## Prompt A
In the comment thread below about browsers as a universal app engine, how would you shorten the paragraph beginning "Counterpoint: is the web browser not already" while keeping its main facts?
## Prompt B
In the comment thread below about browsers as a universal app engine, which browser does the first reply say to ignore when judging fragmentation?
## Prompt C
Write the next part of the comment thread below about browsers as a universal app engine, picking up after its last sentence.

## Text segment
=====
This points to our failure as an industry to design a universal app engine that isn't a browser.

fbrchps 7 hours ago | parent | next [-]

Counterpoint: is the web browser not already fulfilling the "universal app engine" need? It can already run on most end user devices where people do most other things. IoT/Edge devices don't count here, but this day most of their data is just being sent back to a server which is accessible via some web interface.

Ignoring the fragmentation of course; although that seems to be getting less and less each year (so long as you ignore Safari).

rustcleaner 4 hours ago | parent | next [-]

>Counterpoint: is the web browser not already fulfilling the "universal app engine" need?

Counter-counterpoint: Maybe it's time to require professional engineer certification before a software product can be shipped in a way that can be monetized. It's to filter devs from the industry who look at browsers today and go "Yeah, this is a good universal app engine."
=====
## Data lines
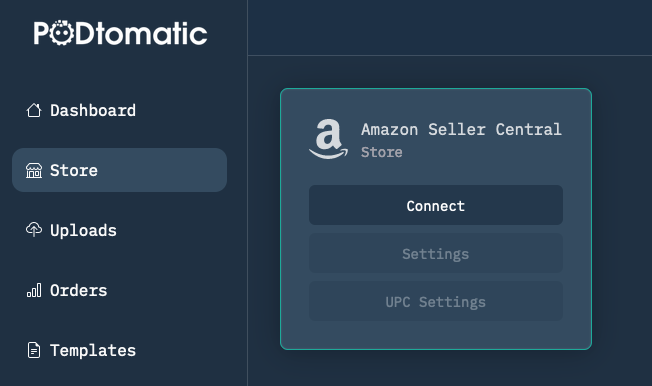The width and height of the screenshot is (652, 386).
Task: Go to the Uploads section label
Action: (x=83, y=231)
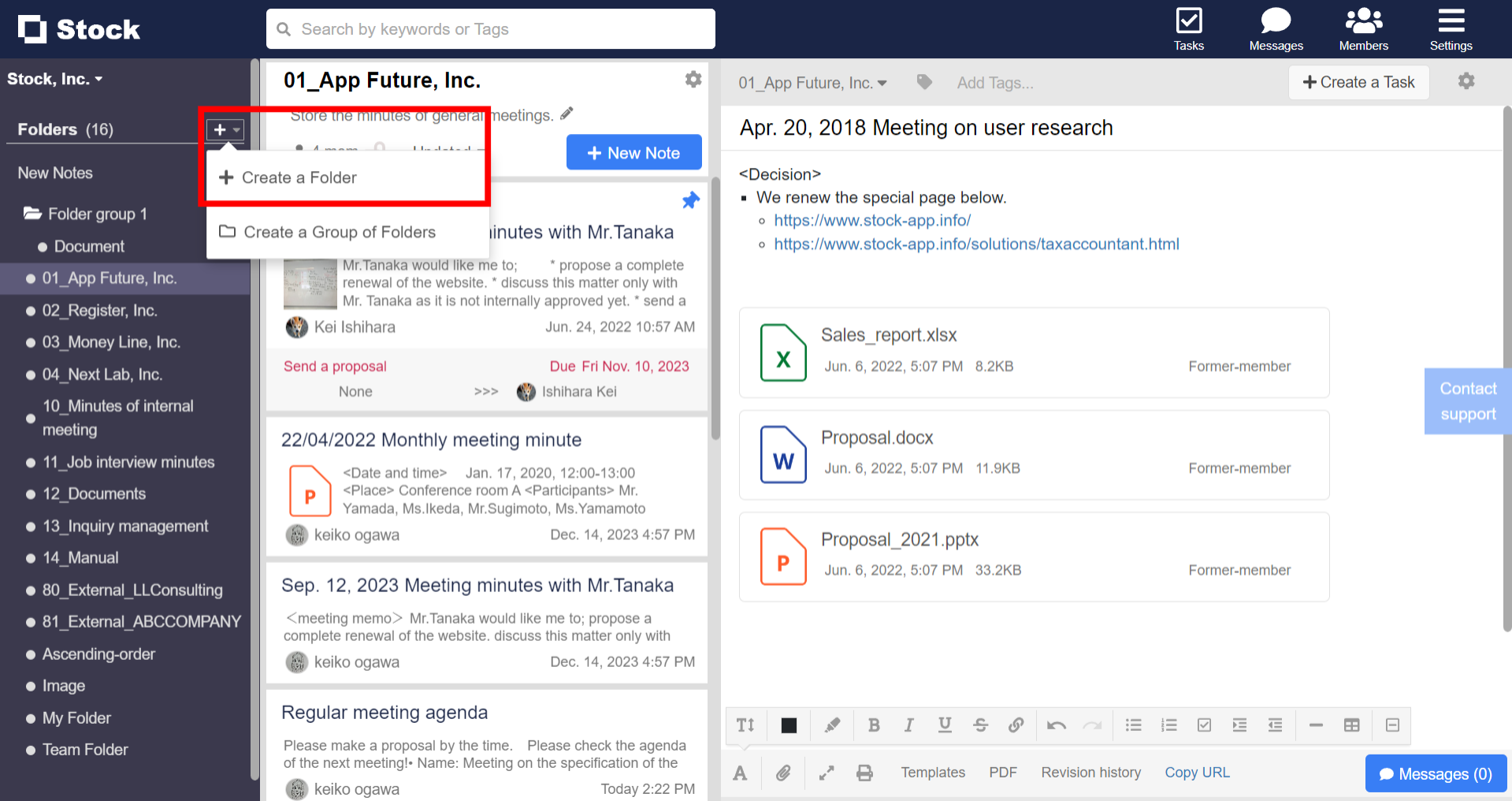Toggle bold formatting in the note editor
The image size is (1512, 801).
point(873,725)
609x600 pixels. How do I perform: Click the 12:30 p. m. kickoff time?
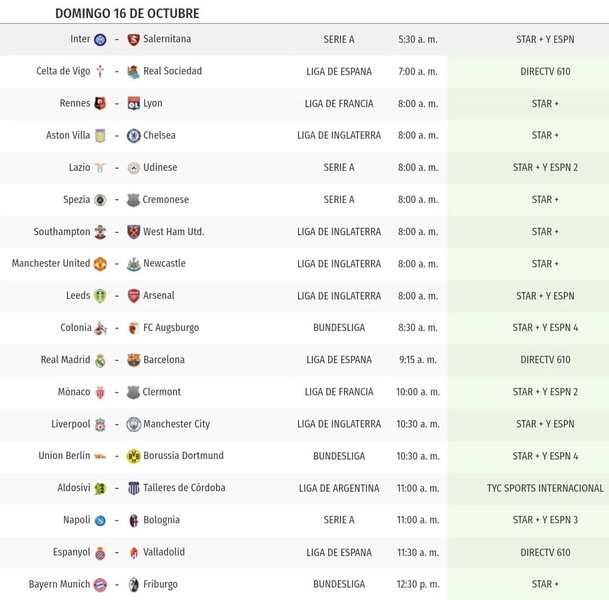point(417,584)
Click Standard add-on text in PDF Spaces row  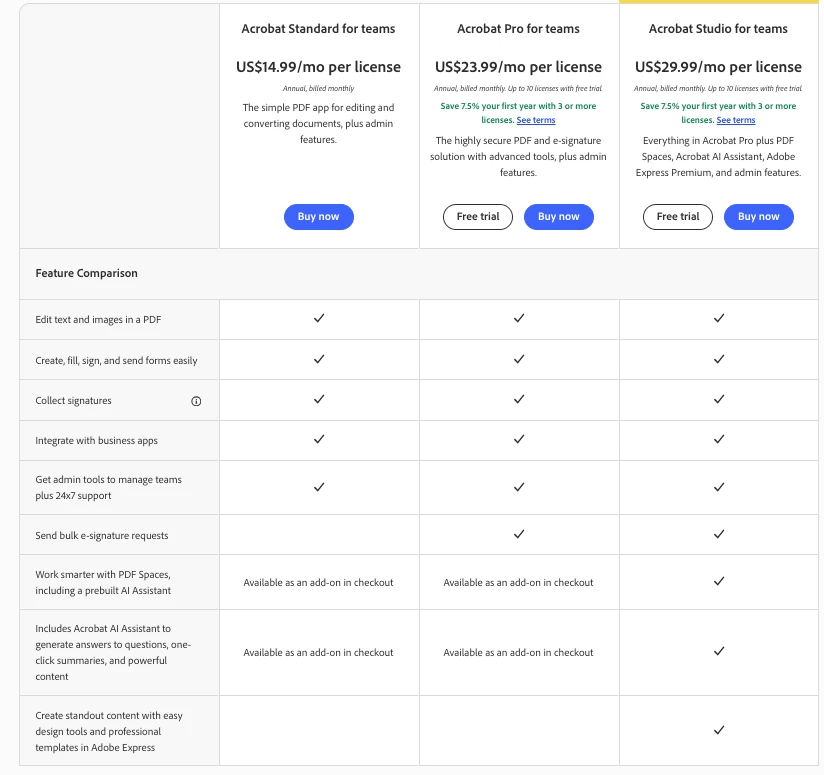318,583
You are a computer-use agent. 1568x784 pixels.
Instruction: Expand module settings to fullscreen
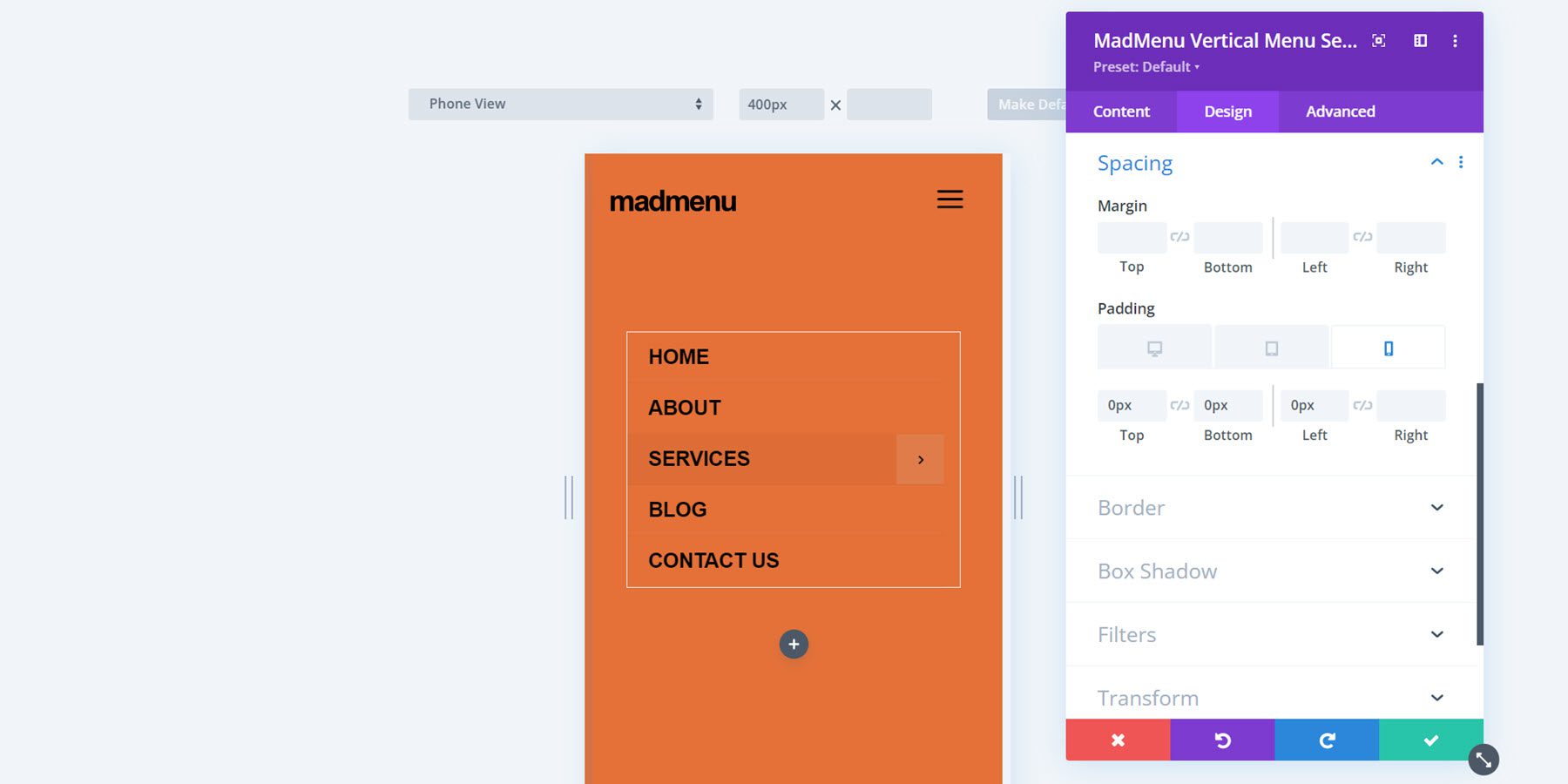pos(1379,40)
=====
## Result A
The browser may already be the universal app engine, since it runs on most end-user devices. IoT and edge devices are excluded, but their data usually goes to a server that can be reached through a web interface.

## Result B
Safari.

## Result C
mohamedkoubaa 22 minutes ago | parent [-]

This was cathartic to read thank you

abdullahkhalids 5 hours ago | parent | prev [-]

Yes. But it consumes at least 10x-100x more resources to run a web app than to run a comparable desktop app (written in a sufficiently low level language).

The impact on people's time, money and on the environment are proportional.

mpyne 4 hours ago | parent [-]

> But it consumes at least 10x-100x more resources to run a web app than to run a comparable desktop app (written in a sufficiently low level language)

Does it? Have you compared a web app written in a sufficiently low level language with a desktop app?

Pannoniae 2 hours ago | parent | next [-]

Yes. I can run entire 3D games.... ten times in the memory footprint of your average browser. Even fairly decent-looking ones, not your Doom or Quake!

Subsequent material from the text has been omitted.